Les déchets apparaissent à deux niveaux. Le stockage des stocks de déchets a un effet négatif sur l’environnement, cela est une certitude. Ensuite, à partir des déchets, quand on veut recycler, se pose le problème de la création de nouveaux déchets. C’est là que les choix doivent se faire. Jusqu’à peu, le critère strictement économique a toujours prévalu, mais petit à petit les hommes commencent à murir ces choix au-delà d’un aspect économico économique.
Organiser une chaîne de traitement des déchets cohérente et efficace
Mais Alain Navarro va plus loin : » nous avons eu un gros problème de relation entre déchet et santé. Effectivement, un certain nombre de pratiques (mise en place de décharges sauvages, valorisation mal conduite…) ont des conséquences catastrophiques, et notamment sur la santé. Aujourd’hui, la multiplication des produits devient un véritable casse-tête de santé publique. La déshumanisation des installations, et notamment au niveau des décharges, est un fait vraiment dommageable. Même si l’exemple paraît insignifiant, il est révélateur de la nécessité d’organiser une chaîne de traitement des déchets cohérente et efficace. » Tout est dit.
Les solutions en ce qui concerne le traitement des déchets sont légion. Toutes peuvent être bonnes, selon le contexte, à conditions d’être mises en œuvre dans des conditions correctes. Il est donc primordial d’avoir des stratégies de gestion des déchets cohérente. Quatre voies sont suivies :
- l’élimination ;
- l’élimination écologique (prise en compte des phénomènes de santé publique) ;
- la gestion plus durable : le recyclage ;
- les non-déchets.
La priorité pour les citoyens est d’éliminer les déchets, on ne peut bien sûr pas les laisser. Maintenant, il s’agit donc de rendre l’élimination de ces déchets plus écologique, plus sanitaire : cela n’est pas simple. Il faudrait prendre en compte tout le système, en partenariat avec les producteurs de déchets, pour arriver à la meilleure solution. Le cheminement entre la production, l’approvisionnement en ressources et la fabrication elle-même d’un produit rend parfois l’analyse presque impossible, et les choix qui suivent sont forcément sujet à caution.

§ DONNÉES ENREGISTRÉES:
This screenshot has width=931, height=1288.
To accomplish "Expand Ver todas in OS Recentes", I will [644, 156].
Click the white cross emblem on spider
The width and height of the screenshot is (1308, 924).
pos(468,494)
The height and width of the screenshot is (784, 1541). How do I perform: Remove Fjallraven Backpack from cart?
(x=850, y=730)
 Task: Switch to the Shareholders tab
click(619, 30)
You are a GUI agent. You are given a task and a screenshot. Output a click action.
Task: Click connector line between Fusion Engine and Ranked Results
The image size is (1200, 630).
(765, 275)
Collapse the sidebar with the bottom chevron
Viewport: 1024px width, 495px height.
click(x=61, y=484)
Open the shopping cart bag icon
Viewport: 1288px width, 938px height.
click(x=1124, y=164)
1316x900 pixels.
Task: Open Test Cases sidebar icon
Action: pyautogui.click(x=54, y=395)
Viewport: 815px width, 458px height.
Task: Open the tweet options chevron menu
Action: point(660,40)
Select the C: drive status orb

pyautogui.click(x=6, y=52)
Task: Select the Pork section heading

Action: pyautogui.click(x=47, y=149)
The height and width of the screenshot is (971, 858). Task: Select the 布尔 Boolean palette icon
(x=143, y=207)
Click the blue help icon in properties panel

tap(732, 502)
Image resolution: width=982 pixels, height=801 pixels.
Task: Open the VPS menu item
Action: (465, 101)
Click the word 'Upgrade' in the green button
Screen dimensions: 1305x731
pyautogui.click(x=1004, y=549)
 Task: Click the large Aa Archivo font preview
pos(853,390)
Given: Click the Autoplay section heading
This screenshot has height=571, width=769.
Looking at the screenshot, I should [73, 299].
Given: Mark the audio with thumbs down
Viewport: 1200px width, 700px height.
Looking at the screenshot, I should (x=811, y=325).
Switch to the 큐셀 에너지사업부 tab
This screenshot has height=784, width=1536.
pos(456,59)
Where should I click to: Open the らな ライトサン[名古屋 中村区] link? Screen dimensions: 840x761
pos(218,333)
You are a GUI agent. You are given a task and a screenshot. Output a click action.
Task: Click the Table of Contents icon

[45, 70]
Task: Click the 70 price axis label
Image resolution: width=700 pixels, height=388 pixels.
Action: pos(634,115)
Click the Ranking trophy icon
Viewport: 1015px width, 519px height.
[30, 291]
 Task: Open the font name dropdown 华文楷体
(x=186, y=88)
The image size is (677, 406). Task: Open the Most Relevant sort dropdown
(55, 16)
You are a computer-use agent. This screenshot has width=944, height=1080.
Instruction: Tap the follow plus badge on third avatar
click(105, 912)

§ CONSIGNE 1: Dans le texte sur les déchets, quelles sont les quatre voies suivies pour le traitement des déchets ?
§ CONSIGNE 2: D'après le texte sur les déchets, pourquoi les choix qui suivent l'analyse sont-ils forcément sujets à caution ?
§ CONSIGNE 3: Traduisez en anglais la phrase suivante du texte sur les déchets : « Les solutions en ce qui concerne le traitement des déchets sont légion. »

§ CORRIGÉ 1: L'élimination, l'élimination écologique, la gestion plus durable (le recyclage) et les non-déchets.

§ CORRIGÉ 2: Parce que le cheminement entre la production, l'approvisionnement en ressources et la fabrication elle-même d'un produit rend parfois l'analyse presque impossible.

§ CORRIGÉ 3: There are countless solutions when it comes to waste treatment.